As shown in (D), each time a stop signal is generated, it may be further driven in synchronization with the first braking means 10. Further, as shown in FIG. 5 (E), the second braking means 12 is rotated by the first braking means 10 after a predetermined time elapses from the time when the stop command is generated, or when the rotation of the main shaft is changed. It may be driven further after being stopped by. In either case, since the first and second braking means are activated each time the stop command is generated, the first braking means is deactivated by the occurrence of a power failure while the loom is stopped.
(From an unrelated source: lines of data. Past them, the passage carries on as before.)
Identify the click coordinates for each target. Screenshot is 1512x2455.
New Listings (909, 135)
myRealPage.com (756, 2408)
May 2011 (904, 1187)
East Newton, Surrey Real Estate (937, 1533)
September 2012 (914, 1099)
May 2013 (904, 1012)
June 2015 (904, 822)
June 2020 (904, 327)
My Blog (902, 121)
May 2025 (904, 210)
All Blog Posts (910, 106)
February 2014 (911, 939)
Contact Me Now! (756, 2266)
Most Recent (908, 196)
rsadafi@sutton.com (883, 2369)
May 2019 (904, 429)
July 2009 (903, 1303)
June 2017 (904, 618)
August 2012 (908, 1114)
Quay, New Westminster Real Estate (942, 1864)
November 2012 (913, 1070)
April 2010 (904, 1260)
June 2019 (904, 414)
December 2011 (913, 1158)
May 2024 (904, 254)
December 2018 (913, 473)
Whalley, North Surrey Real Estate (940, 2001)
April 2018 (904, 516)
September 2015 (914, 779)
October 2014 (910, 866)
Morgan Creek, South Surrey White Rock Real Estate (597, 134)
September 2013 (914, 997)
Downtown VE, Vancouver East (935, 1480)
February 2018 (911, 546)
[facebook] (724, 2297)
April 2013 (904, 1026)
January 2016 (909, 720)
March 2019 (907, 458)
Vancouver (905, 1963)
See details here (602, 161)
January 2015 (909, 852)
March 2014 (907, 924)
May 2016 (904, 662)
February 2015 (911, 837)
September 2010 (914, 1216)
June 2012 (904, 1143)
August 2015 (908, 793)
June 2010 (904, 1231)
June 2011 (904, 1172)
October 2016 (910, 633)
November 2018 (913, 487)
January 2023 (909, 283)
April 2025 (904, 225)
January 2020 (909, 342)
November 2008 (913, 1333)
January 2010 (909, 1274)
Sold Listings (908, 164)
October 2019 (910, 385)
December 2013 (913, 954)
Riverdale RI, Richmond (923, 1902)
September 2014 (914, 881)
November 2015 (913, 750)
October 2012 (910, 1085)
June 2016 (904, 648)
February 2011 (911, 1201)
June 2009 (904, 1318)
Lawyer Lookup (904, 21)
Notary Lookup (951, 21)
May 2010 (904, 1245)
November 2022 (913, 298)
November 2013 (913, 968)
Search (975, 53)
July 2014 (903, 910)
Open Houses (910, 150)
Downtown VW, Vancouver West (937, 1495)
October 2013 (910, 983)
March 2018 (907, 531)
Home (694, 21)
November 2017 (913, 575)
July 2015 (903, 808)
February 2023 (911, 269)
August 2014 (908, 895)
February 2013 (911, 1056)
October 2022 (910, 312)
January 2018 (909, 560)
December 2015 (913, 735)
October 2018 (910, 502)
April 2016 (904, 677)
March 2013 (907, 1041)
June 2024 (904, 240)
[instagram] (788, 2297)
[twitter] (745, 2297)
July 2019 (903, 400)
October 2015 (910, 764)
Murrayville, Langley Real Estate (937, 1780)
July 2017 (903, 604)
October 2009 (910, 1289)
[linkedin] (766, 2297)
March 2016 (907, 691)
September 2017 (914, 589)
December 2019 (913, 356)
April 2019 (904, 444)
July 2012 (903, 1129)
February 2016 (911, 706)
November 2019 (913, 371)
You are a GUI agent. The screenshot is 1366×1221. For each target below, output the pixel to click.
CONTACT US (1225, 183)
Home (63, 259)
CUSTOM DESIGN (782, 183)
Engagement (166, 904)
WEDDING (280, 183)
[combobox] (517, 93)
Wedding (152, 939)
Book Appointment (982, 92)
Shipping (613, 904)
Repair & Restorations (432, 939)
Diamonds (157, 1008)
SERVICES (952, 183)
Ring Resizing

Even after switching, the main shaft is maintained in the state when the loom is stopped by the second braking means.

The pressure fluid source 30 may be commonly used as an air source for generating compressed air for weft insertion.
Alternatively, a pressure fluid supply tank dedicated to the braking means may be used.
If a pressure fluid supply tank dedicated to the second braking means is used as the pressure fluid source 30, the pressure of the pressure fluid can be set freely, so a pneumatic brake may be used instead of the hydraulic brake.

In the first braking means, instead of using the electromagnetic brake, other energizing type brakes such as a hydraulic brake and a pneumatic brake may be used. in this case,
For example, it can be a braking means similar to the second braking means 12 shown in FIG. 1, in which case the first braking means is the first of the control valves corresponding to the control valve 32 of the second braking means 12.
42 is open to atmosphere and the third port 46 is connected to a source of pressure fluid.

[Brief description of drawings]

FIG. 1 is a diagram showing an embodiment of an electric circuit of a first braking means used in the present invention.

FIG. 2 is a diagram showing an embodiment of second braking means used in the present invention.

FIG. 3 is a sectional view showing an embodiment of a control valve used in a second braking means.

FIG. 4 is a diagram for explaining the operation of the control valve shown in FIG.

FIG. 5 is a diagram for explaining a driving method of the braking device of the present invention.

[Explanation of symbols]

 10 First Braking Means 12 Second Braking Means 14 Commercial AC Power Supply 16 Rectifier Circuit 18 Relay 20 ON / OFF Stop Contact 22 Electromagnetic Brake Excitation Coil 24 Capacitor 18b Relay Normally Closed Contact 30 Pressure Fluid Source 32 Control Valve 34 Braking mechanism 42, 44, 46 port 48 Valve body 50 Spring 52 Excitation coil 54 Push button

Claims (3)

[Claims] 1. A device for applying a braking force to a main shaft of a loom, comprising: a first braking device that operates when energized; and a second braking device that operates when not energized. The second braking means is provided in a braking mechanism that converts the pressure of the pressure fluid into a braking force and a flow path that connects the braking mechanism and the pressure fluid source, and the braking mechanism and the pressure fluid when not energized. A braking device for the loom, including a control valve that places the source in communication. 2. The pressure fluid is compressed air, and the second braking means converts a pressure of the compressed air supplied through the control valve into a pressure of hydraulic oil,
The hydraulic device according to claim 1, further comprising a hydraulic brake driven by hydraulic oil of the pressure converter. 3. The first braking means includes an electromagnetic brake and an energizing circuit for supplying electric power to the electromagnetic brake, and the energizing circuit accumulates and accumulates electric power when energized. The braking device according to claim 1 or 2, further comprising a capacitor that supplies electric power to the electromagnetic brake during a power failure.